● Selected text:
++++++++

Gateway Construction Company v. Wallbaum

356 S.W.2d 247 (1962)

GATEWAY CONSTRUCTION COMPANY, Appellant,
v.
Edward WALLBAUM et al., Appellees.

Court of Appeals of Kentucky.

February 9, 1962. As Modified on Denial of Rehearing May 4, 1962.

William Mellor, Louisville, for appellant.

Wilton R. Long, Jr., Louisville, for appellees.

*248 MONTGOMERY, Judge.

Gateway Construction Company appeals from a judgment sustaining an award of the Workmen's Compensation Board in favor of Edward Wallbaum. Gateway had a contract to alter and repair a dwelling in Louisville. It had a subcontract with John G. Straub to do the roofing work. On June 6, 1960, while working for Straub on the job, Wallbaum fell from a ladder and was injured.

The latter sought to recover benefits under the Act against Gateway. It is asserted in Wallbaum's brief that the proceeding was instituted jointly against Gateway and Straub, but this is not shown by the record.

++++++++

● Data listing:
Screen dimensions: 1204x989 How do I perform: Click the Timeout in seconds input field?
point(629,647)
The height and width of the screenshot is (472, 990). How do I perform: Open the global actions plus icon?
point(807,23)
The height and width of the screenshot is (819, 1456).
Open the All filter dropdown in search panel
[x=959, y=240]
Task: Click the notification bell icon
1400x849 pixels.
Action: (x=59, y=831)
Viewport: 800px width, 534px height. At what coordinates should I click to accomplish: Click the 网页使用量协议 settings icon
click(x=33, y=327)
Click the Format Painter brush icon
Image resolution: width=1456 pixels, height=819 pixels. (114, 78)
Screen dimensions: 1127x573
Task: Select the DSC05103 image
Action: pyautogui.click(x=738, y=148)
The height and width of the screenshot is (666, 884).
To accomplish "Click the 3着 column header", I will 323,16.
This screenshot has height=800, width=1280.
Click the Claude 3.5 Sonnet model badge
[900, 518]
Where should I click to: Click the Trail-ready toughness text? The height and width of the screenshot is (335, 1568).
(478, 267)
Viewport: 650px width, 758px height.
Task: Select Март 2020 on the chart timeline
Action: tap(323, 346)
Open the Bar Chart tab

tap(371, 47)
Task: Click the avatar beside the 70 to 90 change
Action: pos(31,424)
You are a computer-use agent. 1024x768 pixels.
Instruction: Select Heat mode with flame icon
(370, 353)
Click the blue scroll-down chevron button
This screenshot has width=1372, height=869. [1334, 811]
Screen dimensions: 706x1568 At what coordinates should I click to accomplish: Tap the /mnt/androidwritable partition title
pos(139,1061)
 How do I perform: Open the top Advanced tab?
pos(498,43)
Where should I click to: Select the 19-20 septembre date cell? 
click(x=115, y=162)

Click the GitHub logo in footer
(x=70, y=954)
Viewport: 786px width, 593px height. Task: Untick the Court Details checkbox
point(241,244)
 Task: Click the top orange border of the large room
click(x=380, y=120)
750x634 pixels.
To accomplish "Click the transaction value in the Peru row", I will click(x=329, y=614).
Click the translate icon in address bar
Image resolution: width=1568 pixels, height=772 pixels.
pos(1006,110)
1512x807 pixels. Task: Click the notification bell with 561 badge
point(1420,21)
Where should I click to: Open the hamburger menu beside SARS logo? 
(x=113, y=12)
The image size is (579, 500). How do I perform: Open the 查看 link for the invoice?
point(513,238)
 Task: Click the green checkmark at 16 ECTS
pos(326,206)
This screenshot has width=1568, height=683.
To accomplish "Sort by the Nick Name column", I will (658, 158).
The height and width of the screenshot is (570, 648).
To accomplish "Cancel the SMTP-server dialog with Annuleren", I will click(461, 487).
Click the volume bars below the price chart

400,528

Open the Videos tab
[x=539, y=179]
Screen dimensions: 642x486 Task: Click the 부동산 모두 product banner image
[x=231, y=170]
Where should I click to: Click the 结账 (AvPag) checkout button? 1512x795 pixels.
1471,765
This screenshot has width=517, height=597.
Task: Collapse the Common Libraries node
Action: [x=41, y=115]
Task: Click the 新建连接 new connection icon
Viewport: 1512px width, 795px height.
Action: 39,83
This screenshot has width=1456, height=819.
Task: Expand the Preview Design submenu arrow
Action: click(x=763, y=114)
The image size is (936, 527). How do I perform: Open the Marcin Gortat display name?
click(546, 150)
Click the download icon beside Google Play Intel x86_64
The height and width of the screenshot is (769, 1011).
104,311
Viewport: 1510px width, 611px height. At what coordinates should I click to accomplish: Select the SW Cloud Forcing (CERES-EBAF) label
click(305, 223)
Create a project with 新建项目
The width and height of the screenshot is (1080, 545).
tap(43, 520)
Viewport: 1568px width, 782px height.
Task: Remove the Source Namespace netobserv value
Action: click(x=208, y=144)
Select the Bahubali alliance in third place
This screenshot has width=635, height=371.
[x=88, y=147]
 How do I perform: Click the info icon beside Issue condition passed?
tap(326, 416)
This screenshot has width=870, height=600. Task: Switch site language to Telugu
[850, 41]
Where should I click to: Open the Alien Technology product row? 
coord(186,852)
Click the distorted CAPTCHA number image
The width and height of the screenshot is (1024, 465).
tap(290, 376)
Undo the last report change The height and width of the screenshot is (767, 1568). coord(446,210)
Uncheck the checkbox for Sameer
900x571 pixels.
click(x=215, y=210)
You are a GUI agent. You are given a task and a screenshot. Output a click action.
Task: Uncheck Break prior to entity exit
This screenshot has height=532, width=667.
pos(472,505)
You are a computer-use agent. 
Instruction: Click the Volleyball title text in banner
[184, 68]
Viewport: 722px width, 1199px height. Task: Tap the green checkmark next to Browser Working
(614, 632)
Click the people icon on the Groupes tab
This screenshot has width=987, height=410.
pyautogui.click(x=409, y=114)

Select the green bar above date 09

++++++++

● Exercises:
**A.** Condense the paragraph of the court opinion that begins "Gateway Construction Company appeals" into a short bulleted list that keeps its main facts.
**B.** Copy from the court opinion the stretch from "February 9, 1962." through "Louisville, for appellees.".

● The solutions:
**A.**
- Gateway Construction Company appeals a judgment upholding a Workmen's Compensation Board award to Edward Wallbaum.
- Gateway had a contract to alter and repair a dwelling in Louisville.
- Gateway subcontracted the roofing work to John G. Straub.
- On June 6, 1960, while working for Straub on the job, Wallbaum fell from a ladder and was injured.

**B.**
February 9, 1962. As Modified on Denial of Rehearing May 4, 1962.

William Mellor, Louisville, for appellant.

Wilton R. Long, Jr., Louisville, for appellees.